Search Engines demystified.

55

By Fixxxer

A search engine is a tool that you can use to find information on the internet. It is a co-ordinated set of programs which searches an index (or database of indexed web pages) and returns the matches to a specific keyword or phrase. All search engines consists of three parts: A) a database of web documents B) a search engine operating on that database C) a program (or series of programs) that determine how the results are displayed. The results are then displayed on a search engine results page (SERP).

Where does the information come from? Search Engines are classified by the way they gather their data. There are three types of Search Engines: Those that make use of crawlers (Robots or Spiders). Those that rely on human submissions. Those that are a hybrid of the two. The most important tool in gathering information for Search Engines, are the crawlers (robots/spiders).
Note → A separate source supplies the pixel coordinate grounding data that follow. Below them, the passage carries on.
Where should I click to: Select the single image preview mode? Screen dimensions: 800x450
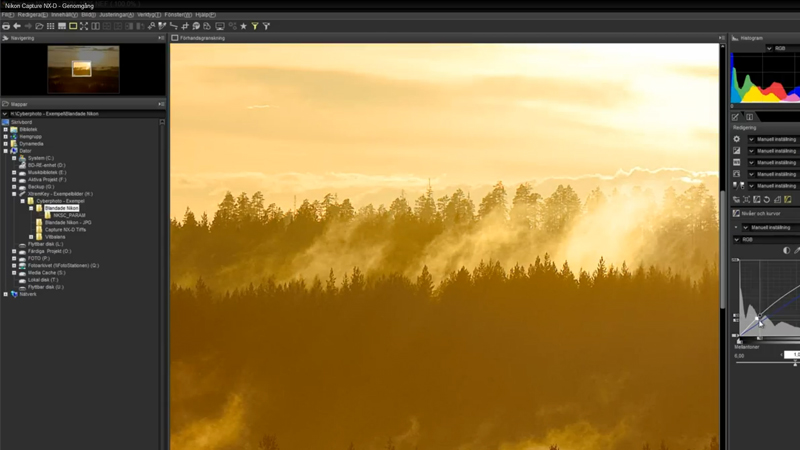point(73,26)
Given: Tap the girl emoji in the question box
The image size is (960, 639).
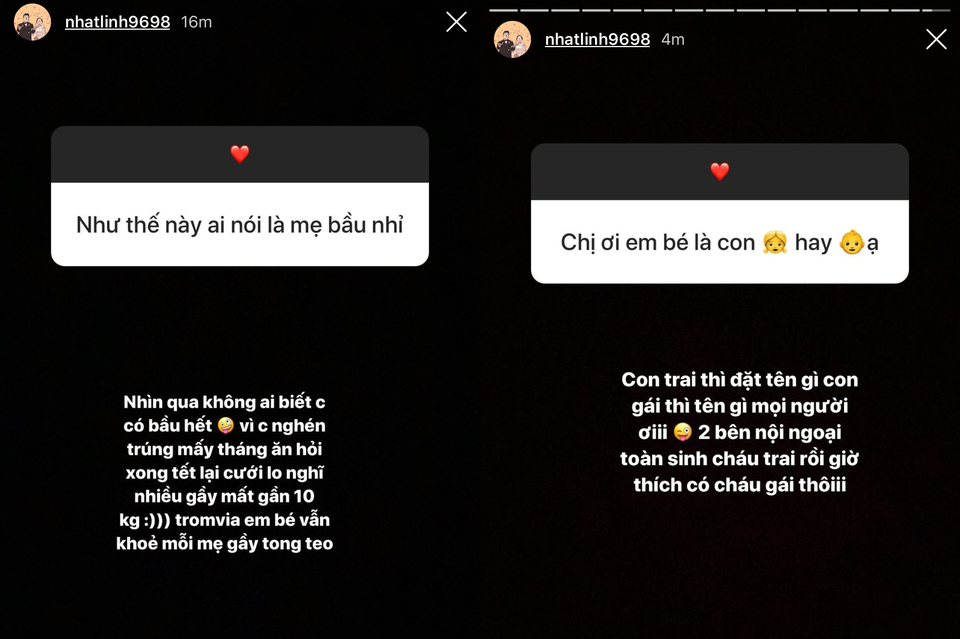Looking at the screenshot, I should pos(775,242).
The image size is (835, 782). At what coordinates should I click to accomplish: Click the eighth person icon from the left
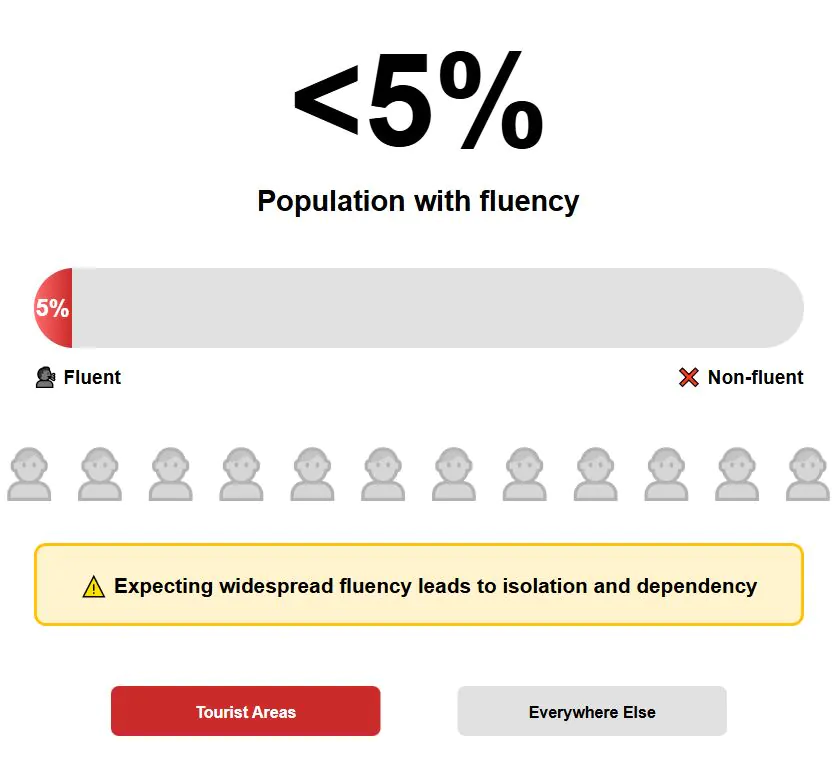[x=525, y=474]
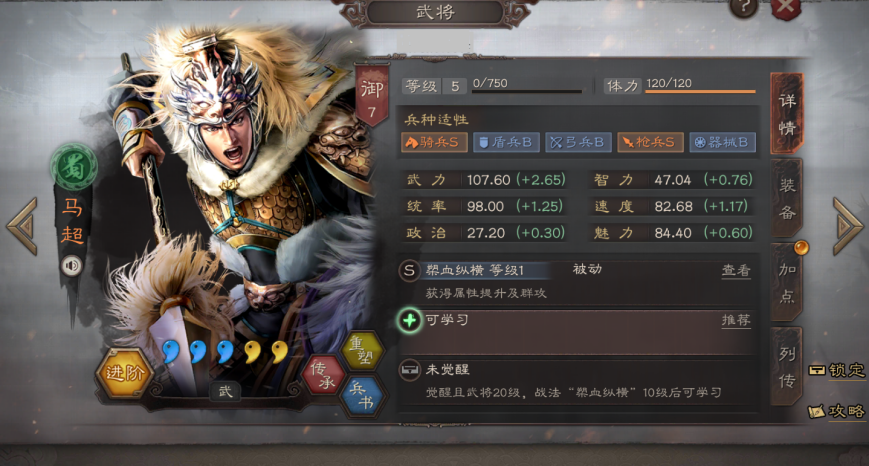Click the 蜀 faction emblem
Screen dimensions: 869x466
[74, 167]
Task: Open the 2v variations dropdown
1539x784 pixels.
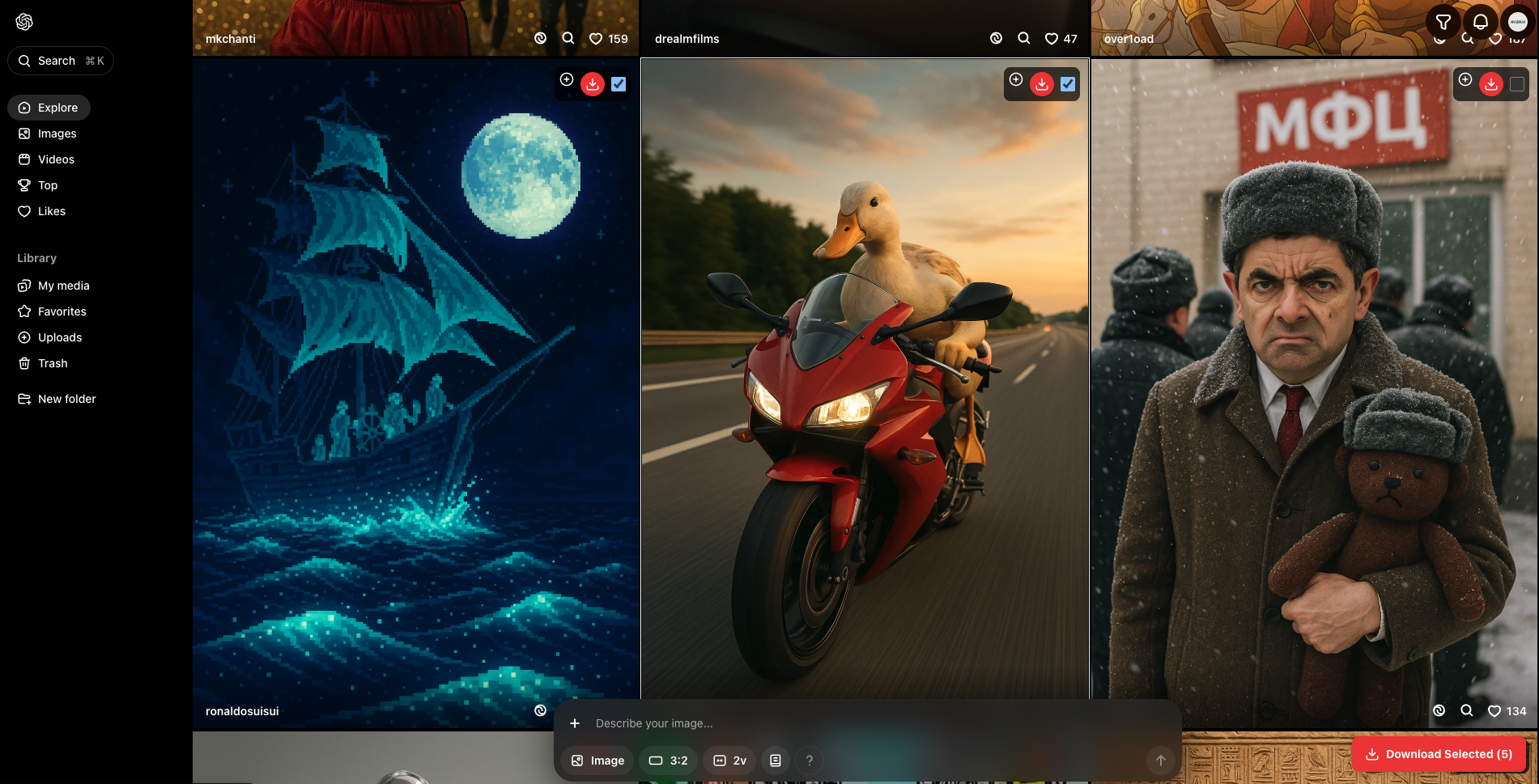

Although a lot of websites are indexed due to human submissions - it is still the crawler that goes to the website to index the data. Human, or manual submission is normally done when you have a new website, with no inbound links to it. You then register your website with a search engine, which in turn will add your website’s URL on the list of websites to be crawled.

Crawler

A search engine crawler is an automated software program used to locate and collect data from web pages for inclusion in a search engine’s database. They browse the web in a methodical, automated manner. The first web crawler was called “World Wide Web Wanderer”. It was developed at MIT (Massachusetts Institute of Technology) It was initially developed to measure the growth of the web. Soon after that, an index was created from the results - effectively the first “search engine”. The first crawlers were simple creatures. They had limited capabilities in what information they could gather from a website. This was limited to the content in the meta tags. Search Engines (or the companies behind them) soon realized that this method was very ineffective. Crawlers were redesigned to be able to index more than just meta tags. They started indexing other information, like visible text, alt tags (used on images and other visual elements) and other non-html content like PDF and other word processor documents.

So how exactly do they work?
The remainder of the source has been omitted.